YOUR OBJECTIVE:
Filter the listing below down to the lines containing the word "will".

SUPPLIED DATA:

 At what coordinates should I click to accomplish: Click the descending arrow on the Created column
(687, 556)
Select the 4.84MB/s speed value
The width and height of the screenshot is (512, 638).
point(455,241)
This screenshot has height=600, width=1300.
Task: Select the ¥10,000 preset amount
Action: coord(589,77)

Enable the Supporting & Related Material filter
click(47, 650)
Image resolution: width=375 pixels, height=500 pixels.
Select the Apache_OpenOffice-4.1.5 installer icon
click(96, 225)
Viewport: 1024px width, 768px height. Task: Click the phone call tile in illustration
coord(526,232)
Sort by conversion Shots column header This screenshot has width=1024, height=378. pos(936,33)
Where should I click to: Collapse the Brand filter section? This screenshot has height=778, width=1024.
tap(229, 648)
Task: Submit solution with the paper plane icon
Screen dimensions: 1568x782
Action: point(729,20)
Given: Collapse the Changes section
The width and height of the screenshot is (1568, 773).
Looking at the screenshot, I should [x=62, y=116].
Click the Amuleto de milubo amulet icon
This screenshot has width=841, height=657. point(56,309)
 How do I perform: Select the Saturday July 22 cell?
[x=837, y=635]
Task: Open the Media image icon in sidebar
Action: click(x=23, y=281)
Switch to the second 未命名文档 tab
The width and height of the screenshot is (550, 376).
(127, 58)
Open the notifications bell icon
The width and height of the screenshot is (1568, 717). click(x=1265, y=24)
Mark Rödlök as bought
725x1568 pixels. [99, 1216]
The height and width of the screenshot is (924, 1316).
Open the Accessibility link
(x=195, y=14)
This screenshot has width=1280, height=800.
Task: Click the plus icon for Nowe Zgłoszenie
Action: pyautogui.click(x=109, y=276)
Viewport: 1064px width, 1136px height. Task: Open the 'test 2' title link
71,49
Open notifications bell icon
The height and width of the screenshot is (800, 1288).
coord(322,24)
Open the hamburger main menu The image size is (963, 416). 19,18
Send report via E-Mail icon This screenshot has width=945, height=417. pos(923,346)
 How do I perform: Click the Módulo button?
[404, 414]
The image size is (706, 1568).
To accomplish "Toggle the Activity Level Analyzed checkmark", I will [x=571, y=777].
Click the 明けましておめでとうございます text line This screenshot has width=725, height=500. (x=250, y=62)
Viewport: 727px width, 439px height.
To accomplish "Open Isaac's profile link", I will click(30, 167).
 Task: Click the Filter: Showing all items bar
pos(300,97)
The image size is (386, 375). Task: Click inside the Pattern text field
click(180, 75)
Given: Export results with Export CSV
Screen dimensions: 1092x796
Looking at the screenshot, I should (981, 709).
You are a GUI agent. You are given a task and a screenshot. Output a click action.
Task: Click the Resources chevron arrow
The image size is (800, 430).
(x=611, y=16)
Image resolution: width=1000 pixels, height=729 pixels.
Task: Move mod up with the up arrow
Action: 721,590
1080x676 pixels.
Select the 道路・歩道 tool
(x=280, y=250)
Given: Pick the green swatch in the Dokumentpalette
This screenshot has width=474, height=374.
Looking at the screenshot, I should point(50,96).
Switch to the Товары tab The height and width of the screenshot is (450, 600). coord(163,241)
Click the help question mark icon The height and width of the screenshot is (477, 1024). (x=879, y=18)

RESPONSE TO THE EXERCISE:
To accomplish "Toggle the Activity Level Analyzed checkmark", I will [x=571, y=777].
To accomplish "Open Isaac's profile link", I will click(30, 167).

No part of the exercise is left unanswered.